There is no single known cause of depression, but it likely results from a combination of genetic, biochemical, environmental and psychological factors. Depression commonly coexists with other illnesses, such as anxiety disorders or alcohol/substance abuse. It can affect anyone at any time, from children to older adults.
Types of Depression
There are several forms of depressive disorders, the most common being the first two listed below.
- Major depressive disorder—characterised by a combination of symptoms that interfere with a person’s daily life; it is disabling and prevents a person from functioning normally.
- Dysthymic disorder—also called dysthymia, it is long-term (two years or longer) feelings of depression that are not extremely severe but still prevent a person from normal functions of daily life.
- Psychotic depression—occurs in conjunction with a form of psychosis, such as hallucinations or delusions.
- Postpartum depression—can occur within a year of giving birth. Symptoms include: sadness, lack of energy, trouble concentrating, anxiety, and feelings of guilt and worthlessness.

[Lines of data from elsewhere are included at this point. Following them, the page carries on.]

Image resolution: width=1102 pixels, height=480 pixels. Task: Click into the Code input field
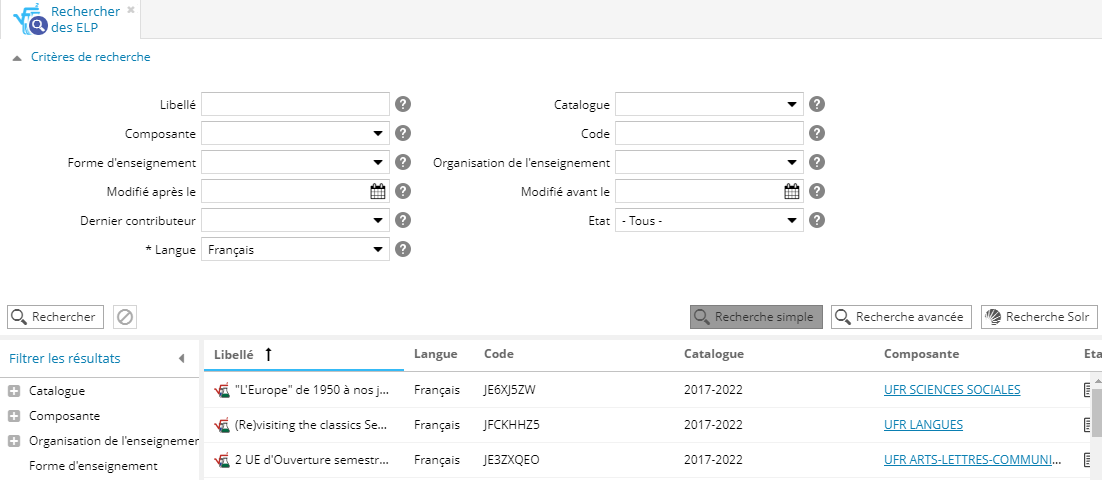coord(709,133)
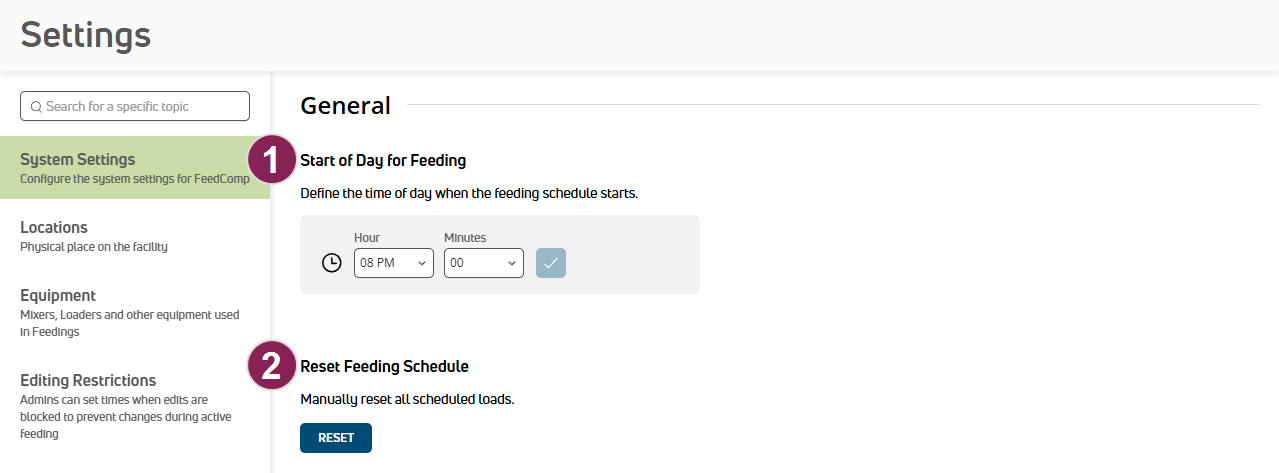Click the numbered marker 2 badge
Image resolution: width=1279 pixels, height=473 pixels.
[x=272, y=366]
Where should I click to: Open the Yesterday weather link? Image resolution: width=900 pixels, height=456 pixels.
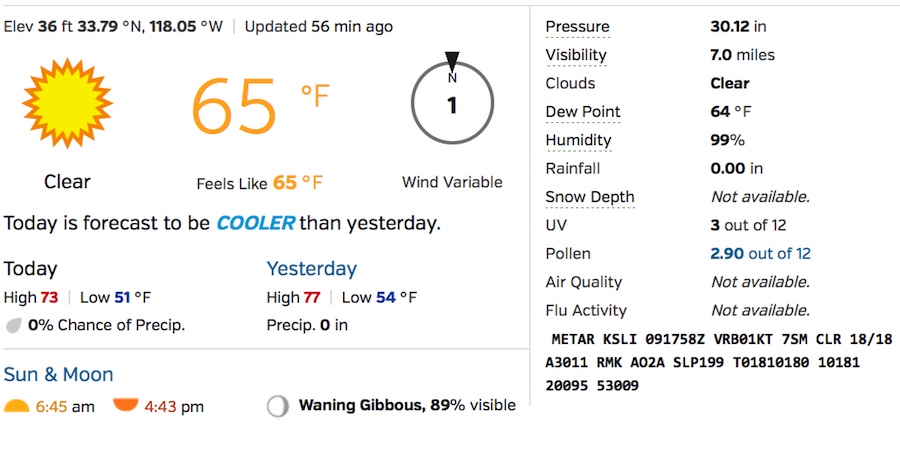point(311,268)
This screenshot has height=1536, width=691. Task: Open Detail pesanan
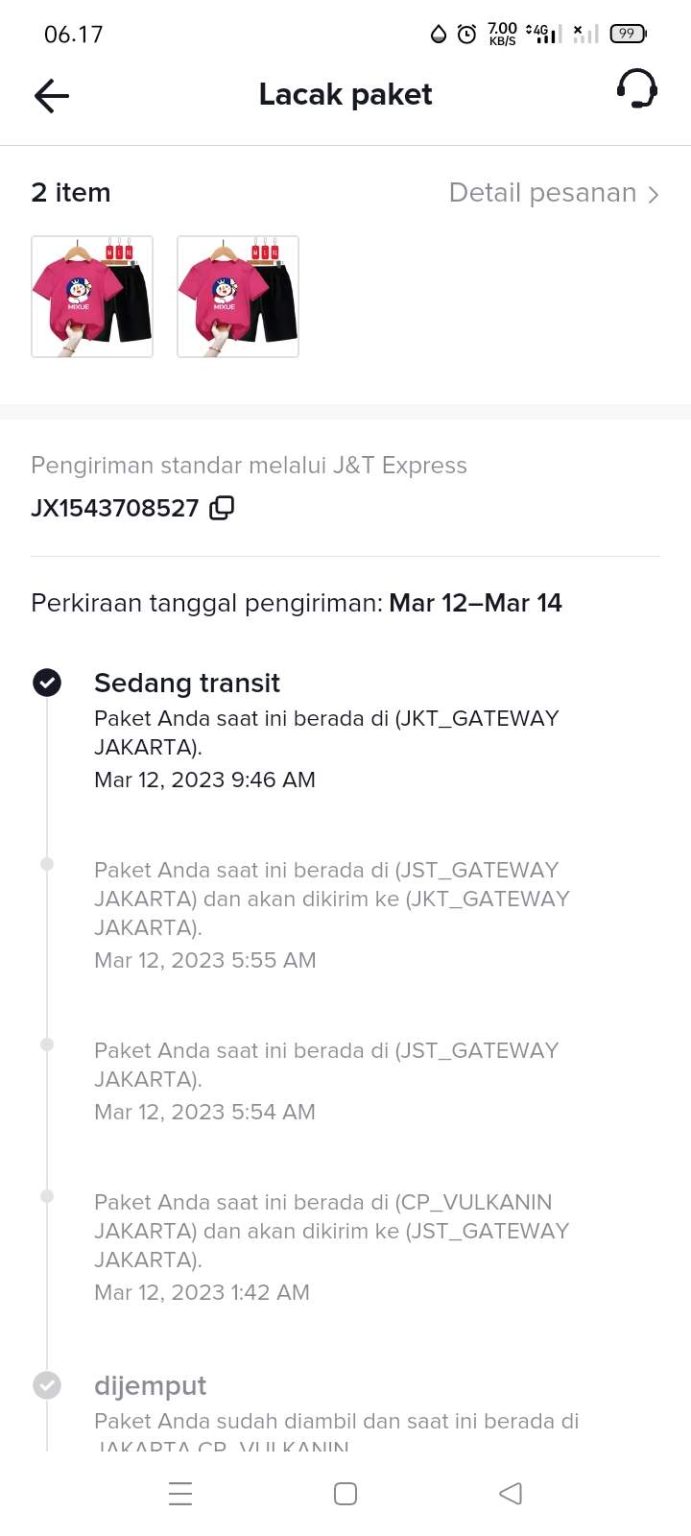click(543, 192)
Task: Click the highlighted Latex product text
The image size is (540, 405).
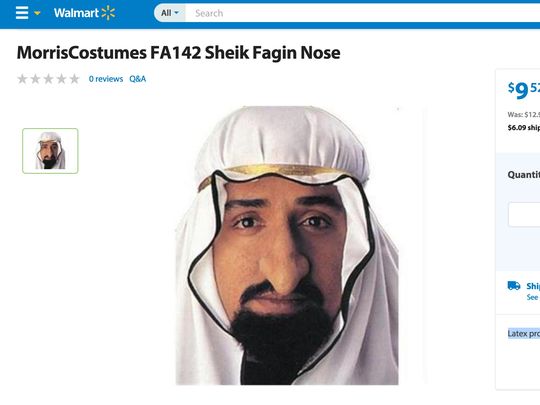Action: click(524, 333)
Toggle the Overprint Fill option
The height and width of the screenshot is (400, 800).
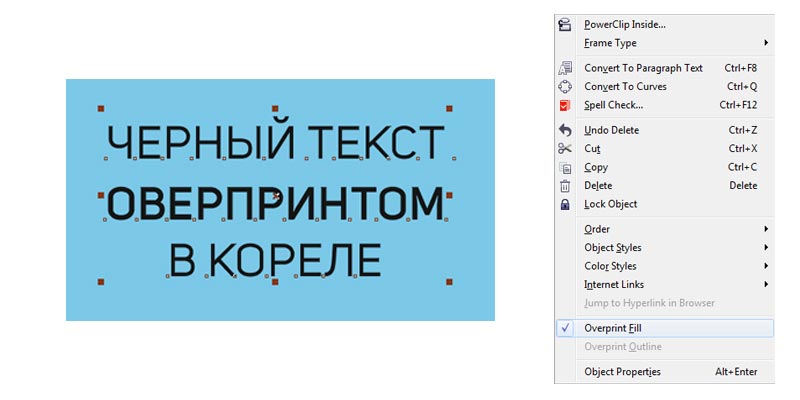click(x=614, y=328)
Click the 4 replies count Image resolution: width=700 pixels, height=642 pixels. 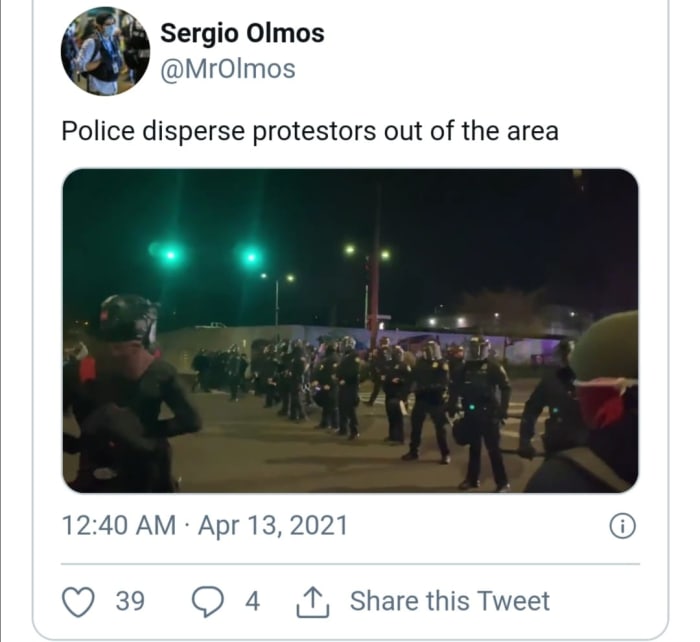tap(252, 601)
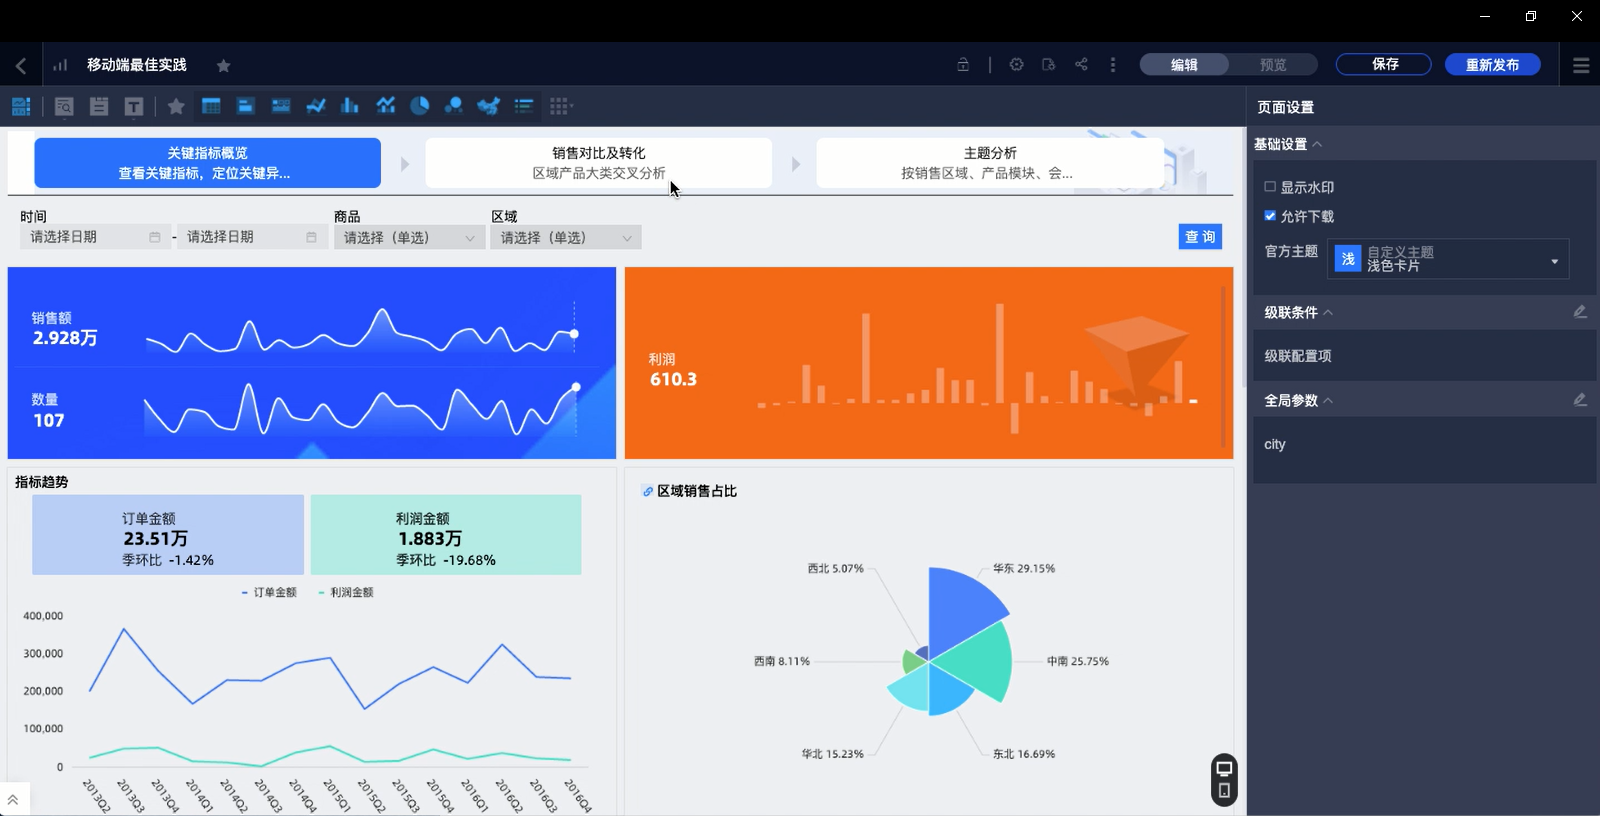The height and width of the screenshot is (816, 1600).
Task: Add a map chart from the toolbar
Action: click(488, 106)
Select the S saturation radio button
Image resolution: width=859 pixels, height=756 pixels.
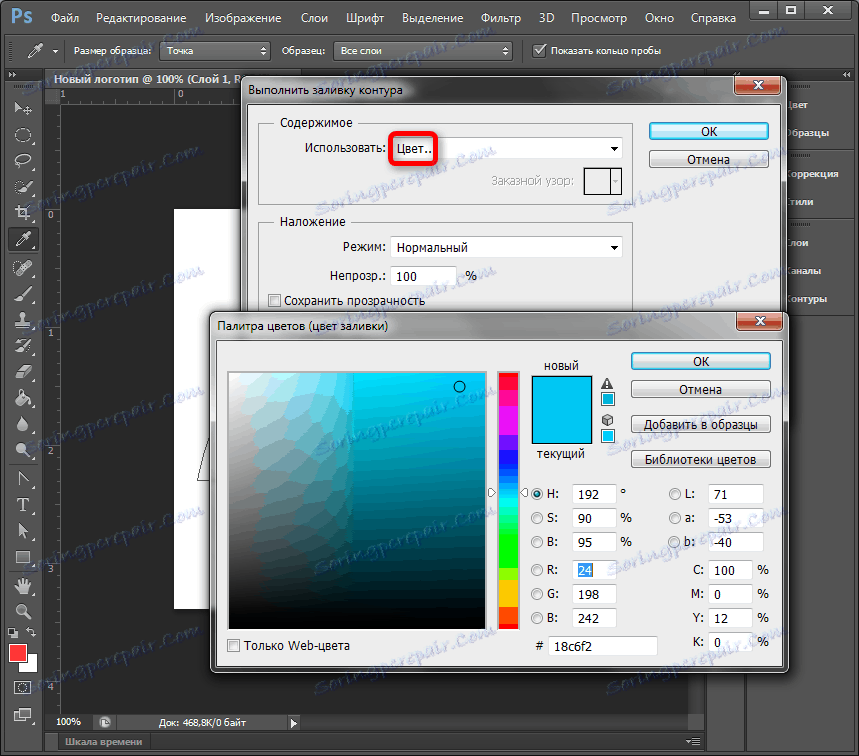(x=538, y=518)
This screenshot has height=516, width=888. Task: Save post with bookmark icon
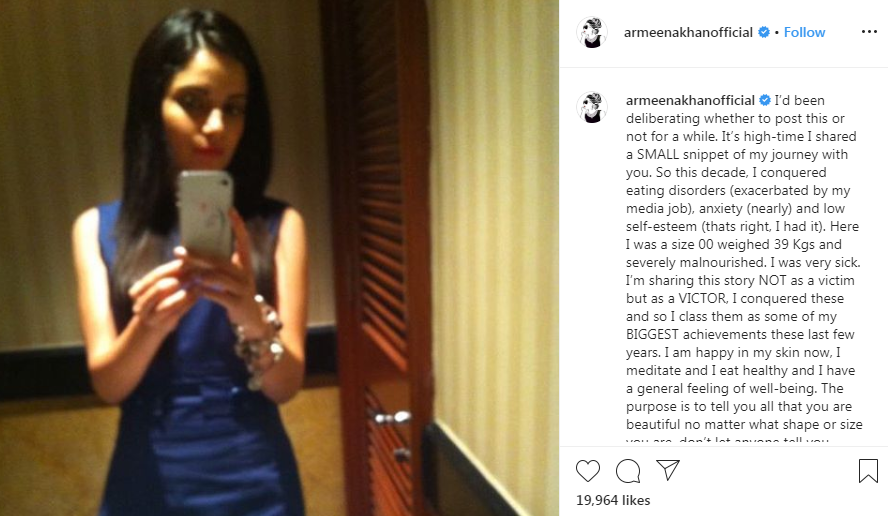(868, 471)
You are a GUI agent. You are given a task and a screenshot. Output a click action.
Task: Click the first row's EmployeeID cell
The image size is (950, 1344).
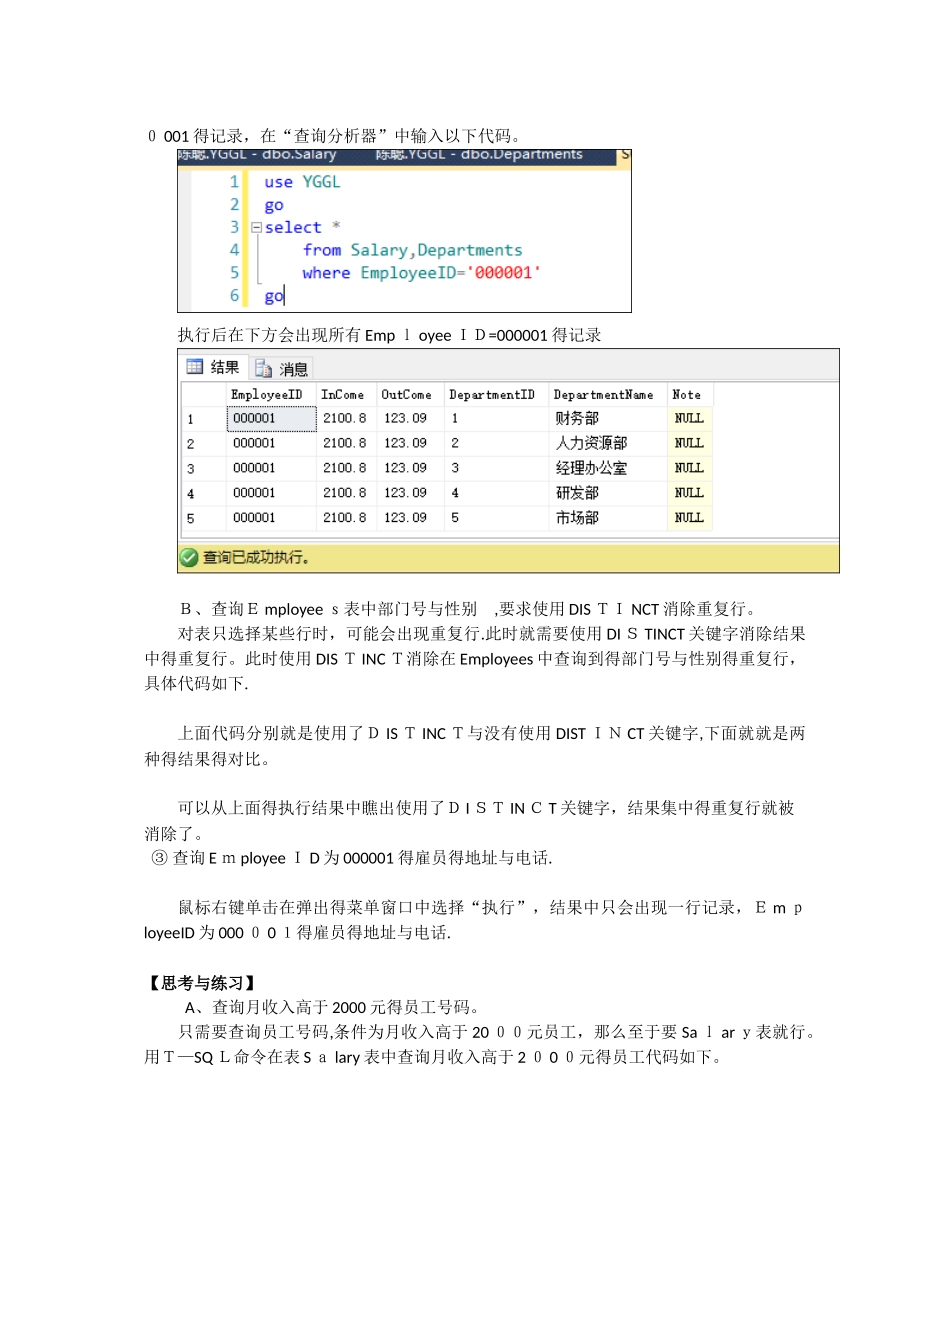click(271, 419)
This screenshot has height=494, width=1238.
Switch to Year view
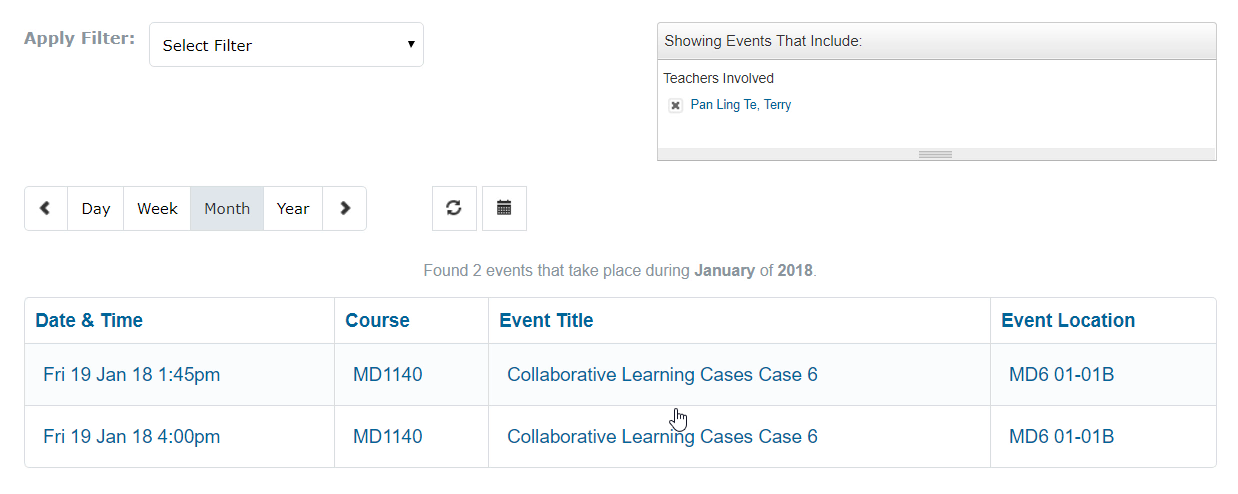(x=293, y=208)
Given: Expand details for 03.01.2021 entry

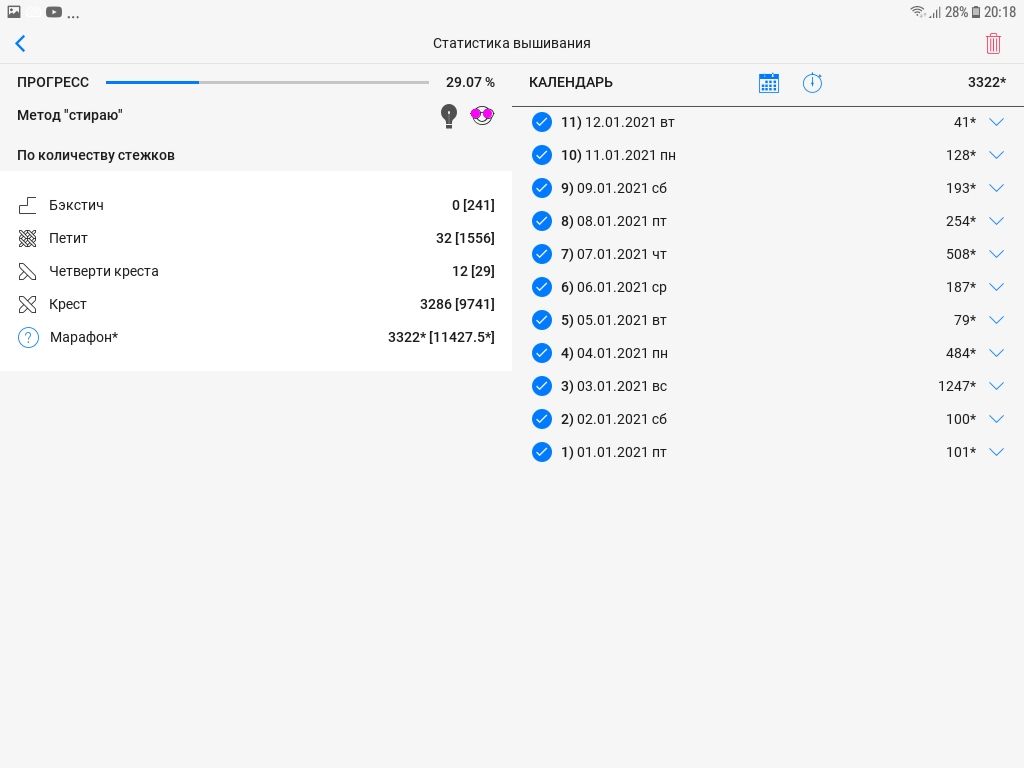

- Seasonal affective disorder (SAD)—characterised by the onset of depression during the winter months, when there is less natural sunlight.
People with depressive illnesses do not all experience the same symptoms. The severity, frequency and duration will vary depending on the individual and the illness. Symptoms may include:
- Persistent sad, anxious or ‘empty’ feelings
- Feelings of guilt, worthlessness and/or hopelessness
- Irritability, restlessness and/or fatigue
- Loss of interest in activities once pleasurable
- A dramatic change in appetite
- Thoughts of suicide
Diagnosis and Treatment
Depression is a highly treatable disorder. The first step is to visit a doctor, where he/she will perform a medical examination and rule out other factors that may be causing the condition, such as certain medications or a thyroid disorder. Once diagnosed, a person will likely be treated with psychotherapy and/or medication. In the meantime, it is important to exercise, participate in activities, spend time with friends and relatives, and think positively. It is also wise to postpone any major decisions, such as marriage or a career change, until feeling better.
Helping Those Affected
Knowing a depressed person can affect you too. The most important thing to do is to help the person get an appropriate diagnosis and treatment. Other ways to lend a hand:
- Offer emotional support, understanding, patience and encouragement.
- Be a good listener.
- Never ignore comments about suicide—report them to your friend’s relative or doctor.
- Invite your friend to do things with you. If he/she declines, keep trying, but don’t push.
- Remind your friend that with time and treatment, the depression will lift.